ABOUT THIS EXERCISE -
The records below must be reproduced exactly. Strip out the pictures.

DATASET EXCERPTS -

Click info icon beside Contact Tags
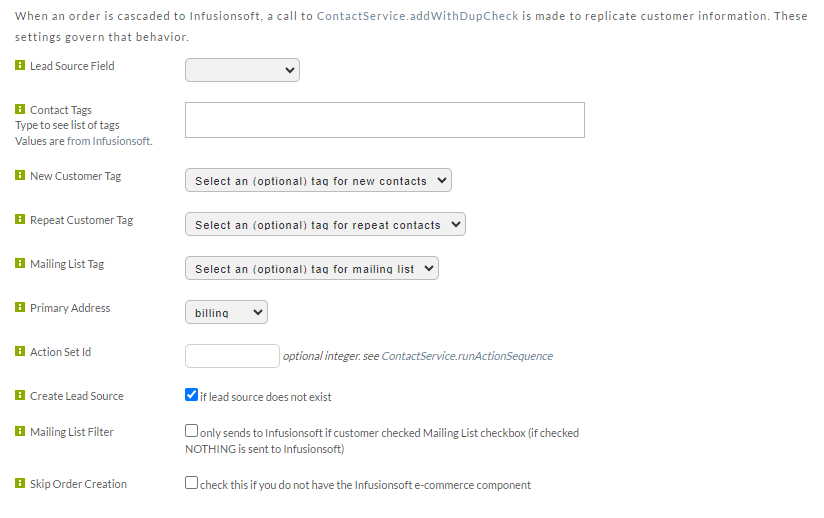The height and width of the screenshot is (518, 824). point(20,109)
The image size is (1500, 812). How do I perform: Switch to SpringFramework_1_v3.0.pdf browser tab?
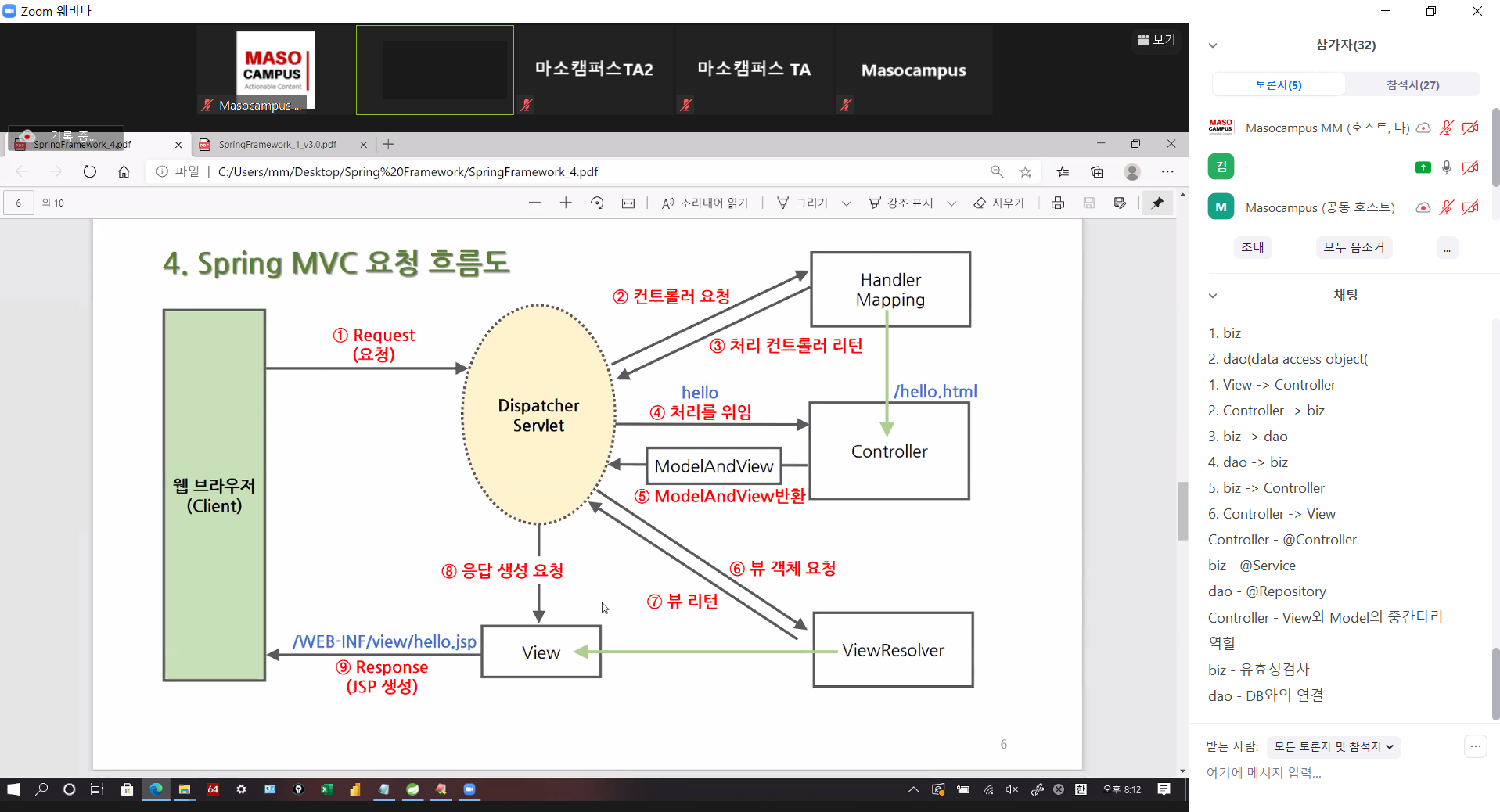[278, 145]
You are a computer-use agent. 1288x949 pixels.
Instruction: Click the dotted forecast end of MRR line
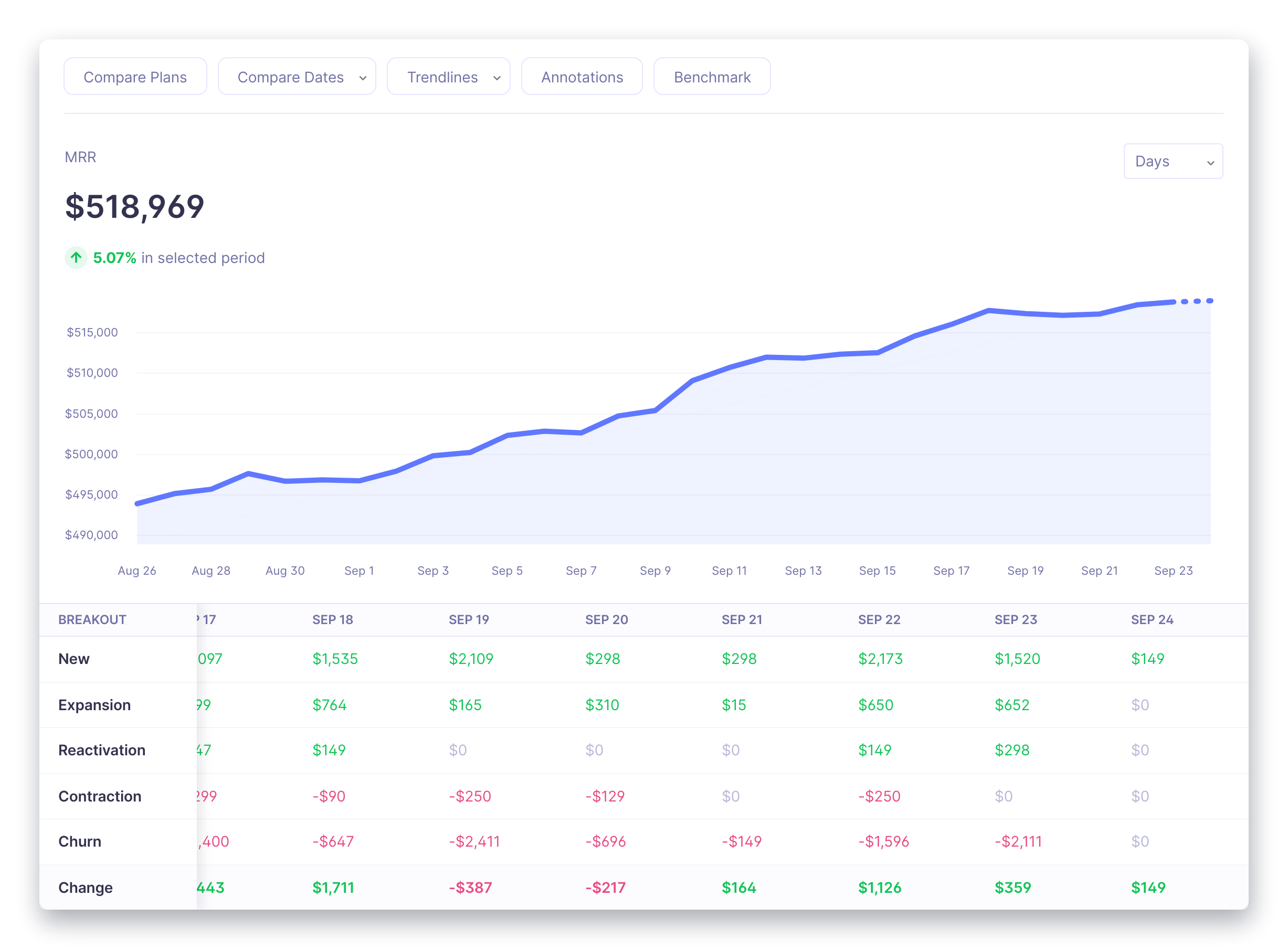1196,301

YOUR RESPONSE -
Click info icon beside Contact Tags
The height and width of the screenshot is (518, 824). point(20,109)
The image size is (1500, 812). How do I perform: Switch to SpringFramework_1_v3.0.pdf browser tab?
[278, 145]
You are a computer-use agent. 1288x949 pixels.
Instruction: Click the dotted forecast end of MRR line
1196,301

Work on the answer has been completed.